**EXERCISE MATERIALS**.
####
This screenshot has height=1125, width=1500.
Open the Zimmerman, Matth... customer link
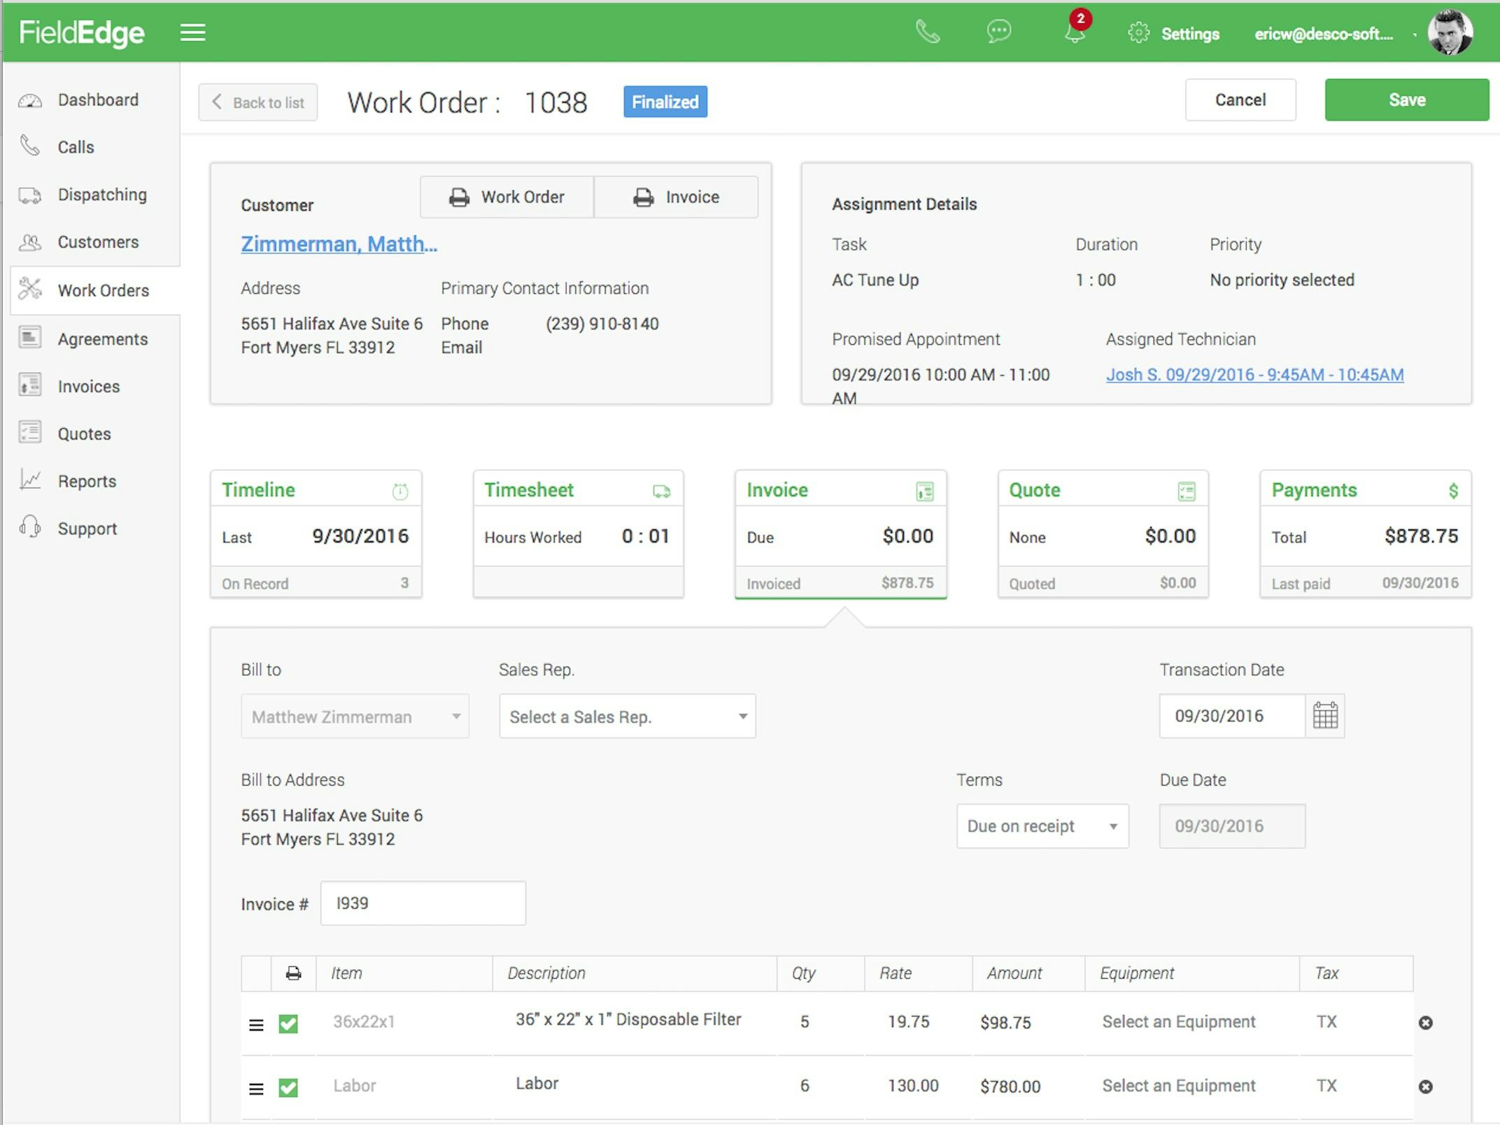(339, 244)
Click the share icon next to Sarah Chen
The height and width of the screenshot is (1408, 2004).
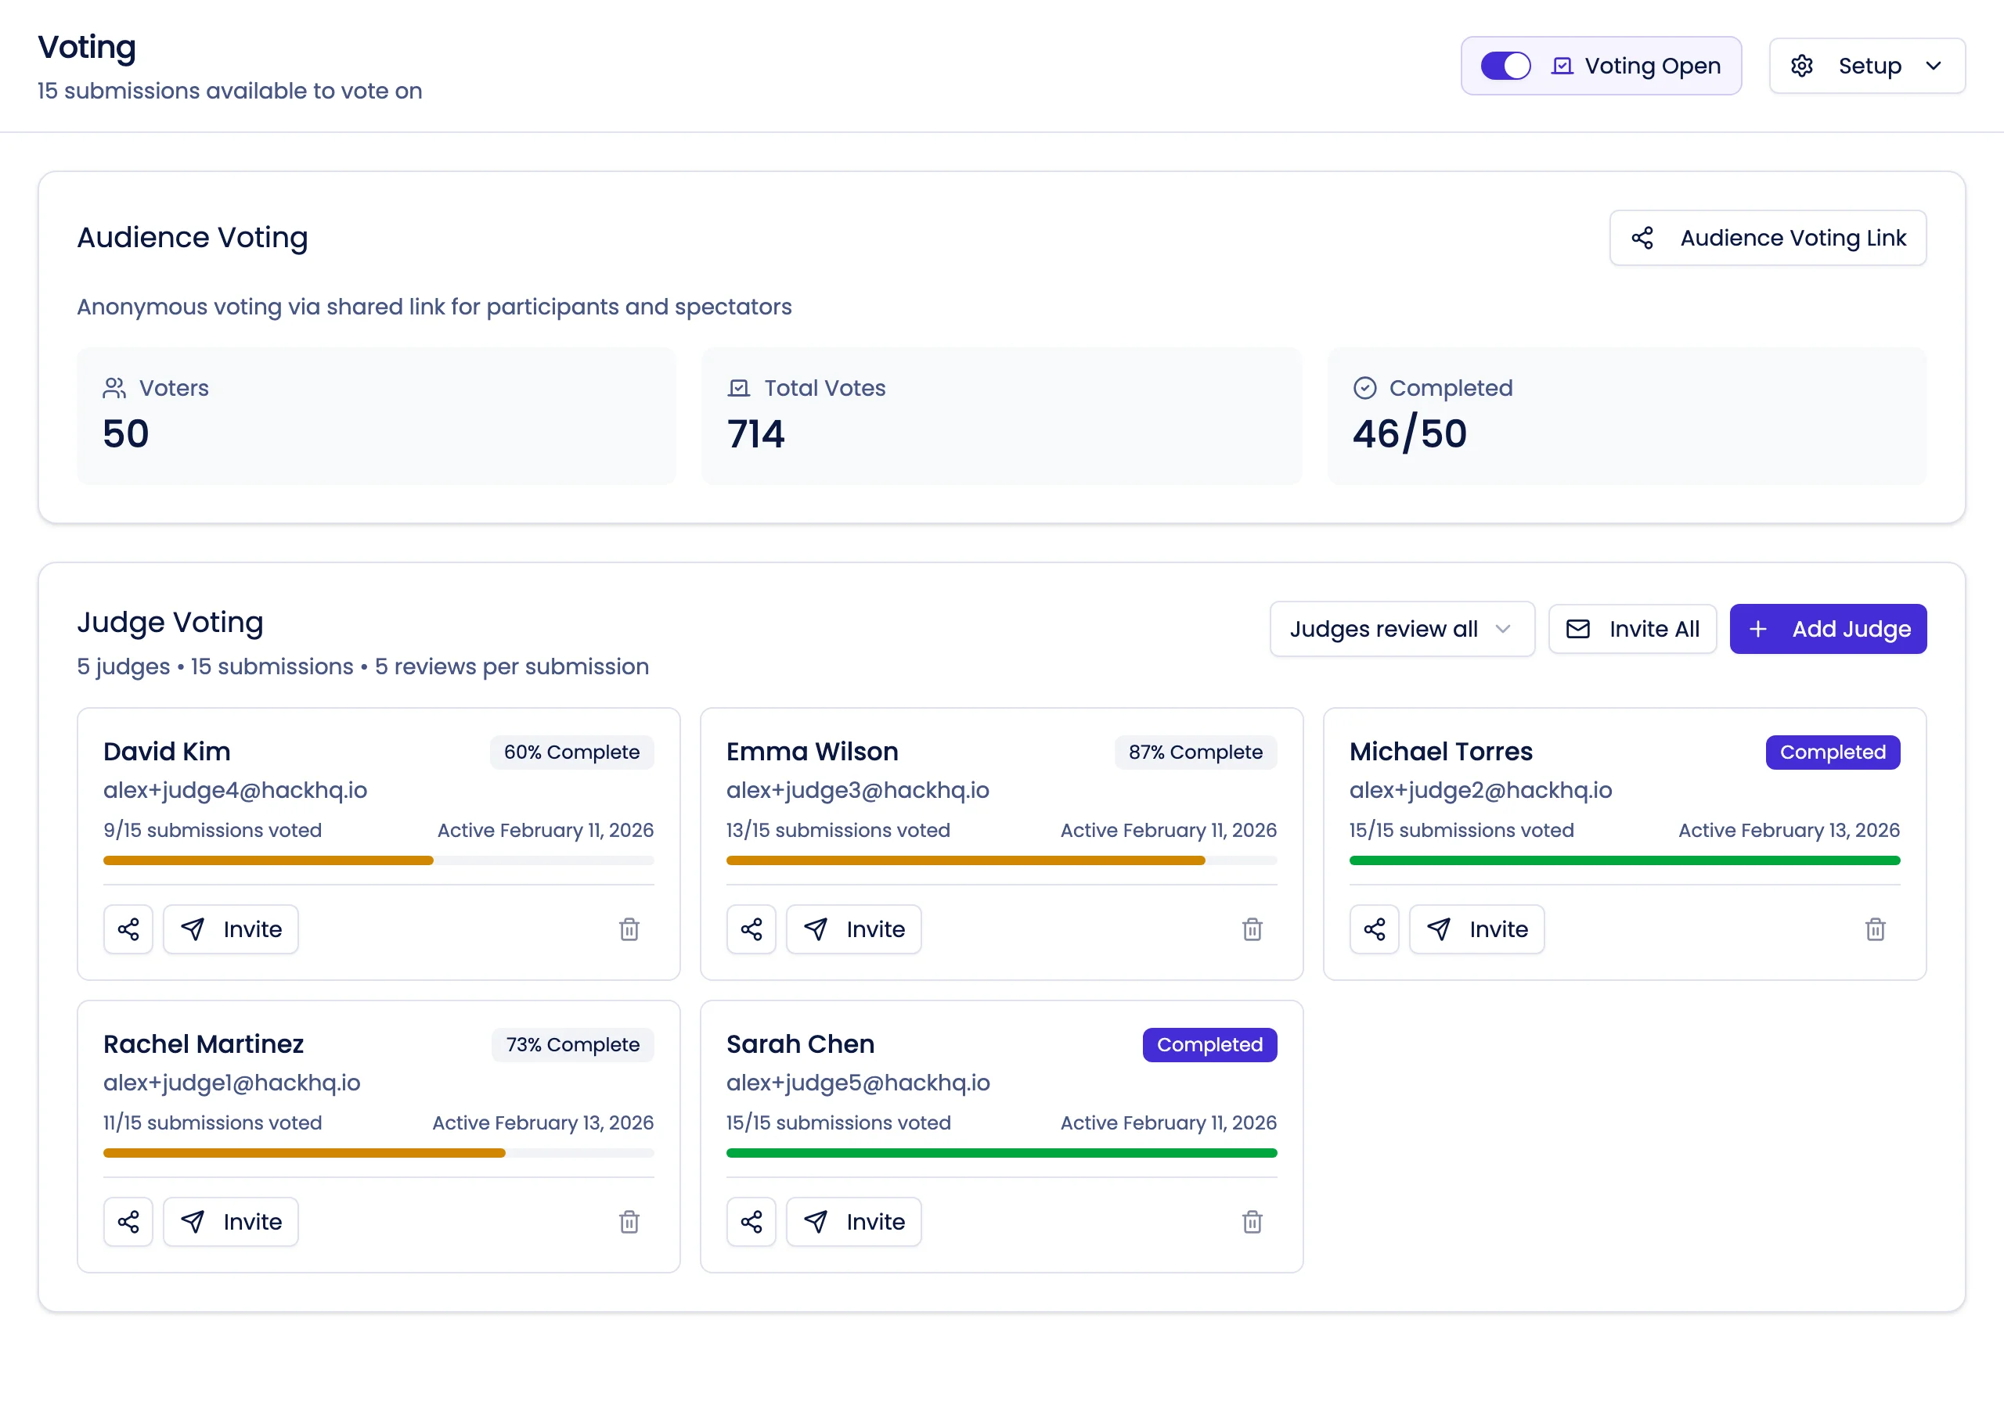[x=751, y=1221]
####
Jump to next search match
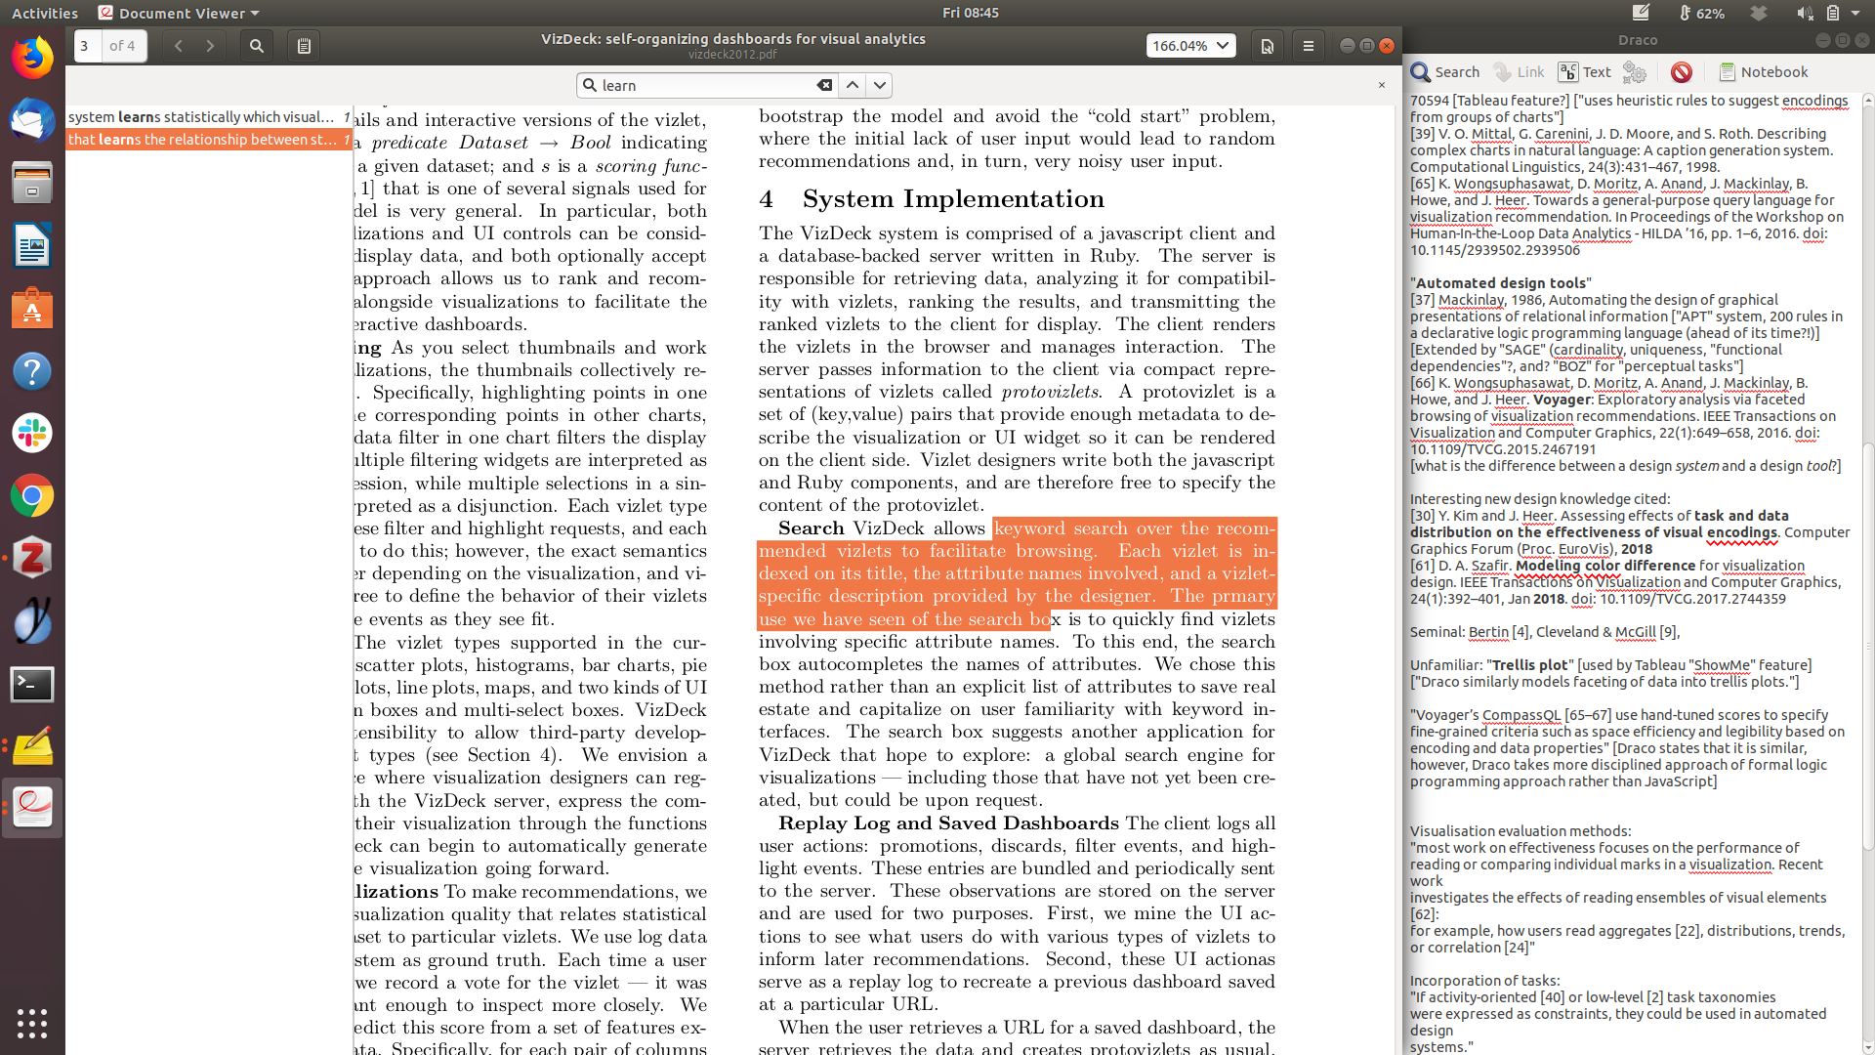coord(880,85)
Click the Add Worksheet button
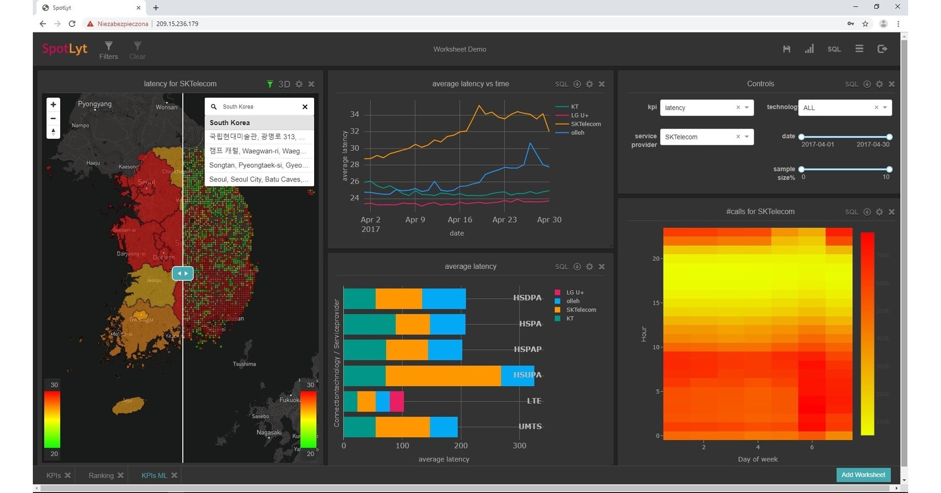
####
**WHAT IS BEING ASKED**. Gather all lines from the records above in which "Click" appears.

**TASK SOLUTION**.
Click the share icon next to Sarah Chen
Click the Add Worksheet button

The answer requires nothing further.